Police caught 43 per cent fewer drinking drivers in the second half of the December Counterattack campaign in the Lower Mainland.
And RCMP Traffic Services Supt. Norm Gaumont is crediting the province’s tougher roadside penalties for dissuading motorists who’ve consumed alcohol from getting behind the wheel.
“That’s a marked decrease,” he said. “What we’re hearing from our members on the road is a lot of people are now talking about this and have designated drivers.”
A total of 427 drivers stopped by police were given prohibitions, suspensions or were charged for impaired driving in the Lower Mainland during the December Counterattack period.
That included 132 who got 90-day driving prohibitions.
Another 92 got three-day prohibitions and their vehicles were impounded.
In Mission, seven drivers were given driving suspensions ranging from three to 90 days between Dec. 23 and Jan. 3.
Two first-time offenders in the warn range between a blood alcohol level of 0.05 and the legal limit of 0.08 were given three-day suspensions.
Detailed statistics were not available for the rest of the Lower Mainland.
Tellingly, however, just six drivers during the Counterattack campaign were charged criminally for impaired driving — down sharply from a year ago.
Defence lawyers contend the most serious impaired drivers well over 0.08 are escaping without a criminal conviction or record, enjoying a virtual decriminalization of impaired driving under the stiffer administrative penalties that took effect in September.
Gaumont rejects that criticism, noting a repeat offender can now have their car towed for 30 days, be given a 90-day prohibition, be forced to use an ignition interlock at a cost of $1,400-plus per year and take a $700 course to get back on the road.
“That is not a minor consequence,” he said. “You’re dealing with them swiftly.

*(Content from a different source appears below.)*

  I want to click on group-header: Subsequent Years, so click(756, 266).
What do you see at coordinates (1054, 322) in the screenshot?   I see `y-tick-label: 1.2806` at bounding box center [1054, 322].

The consequences are immediate.
“We’re hoping to change their driving behaviour immediately instead of them going back next weekend and drinking and driving again.”

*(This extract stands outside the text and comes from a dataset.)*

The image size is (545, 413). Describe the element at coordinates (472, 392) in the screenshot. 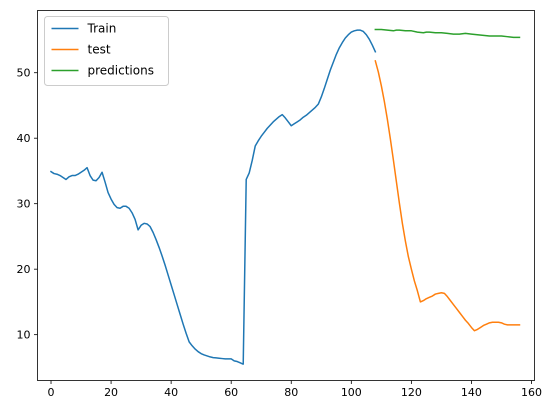

I see `x-tick-label: 140` at that location.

Pursuing criminal charges can typically mean a two-year wait through the justice system, he added.
By not charging a drunk driver, he said, an officer saves about 20 hours of time that would normally be spent investigating, filing paperwork and testifying in court.
“Those 20 hours can now be spent on the road getting more impaireds off the road.”

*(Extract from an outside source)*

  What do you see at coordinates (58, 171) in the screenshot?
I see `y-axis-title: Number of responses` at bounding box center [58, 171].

Criminal charges still proceed in cases of injury crashes and more serious repeat offenders, he said.
The new system has also been accused of making police officers not just investigators but also judges and executioners, dispensing justice at the roadside.
Gaumont says drivers who doubt the accuracy of their roadside breath test can ask for a second test on a different machine and anyone penalized can appeal through the Superintendent of Motor Vehicles.
“We’ve got all kinds of mechanisms in there to make sure the process is fair.”
Gaumont said the penalties are spurring a change in attitude.
And he predicts the ultimate measure of success will be a drop in impaired driving-related fatal crashes in B.C.
“Preliminary-wise, we’re seeing a drop, a significant drop,” he said, adding statistics will be released in the months ahead.
Ontario saw a 30 per cent drop in impaired driving fatalities after bringing in similar administrative penalties to B.C.’s.
The Christmas Counterattack blitz also saw 3,229 Lower Mainland speeders ticketed, including 114 for excessive speeding where the vehicle was impounded.
Officers also handed out 1,144 tickets or warnings for seatbelt infractions and 1,253 tickets for running traffic lights, failing to stop or yield or making improper turns.
Mission Mounties handed out two tickets for seatbelt infractions, 10 tickets for speeding and two tickets for excessive speeding.
Lower Mainland traffic officers intend to shift more of their focus to distracted drivers who continue to talk, text or use hand-held devices in violation of B.C.’s now year-old ban.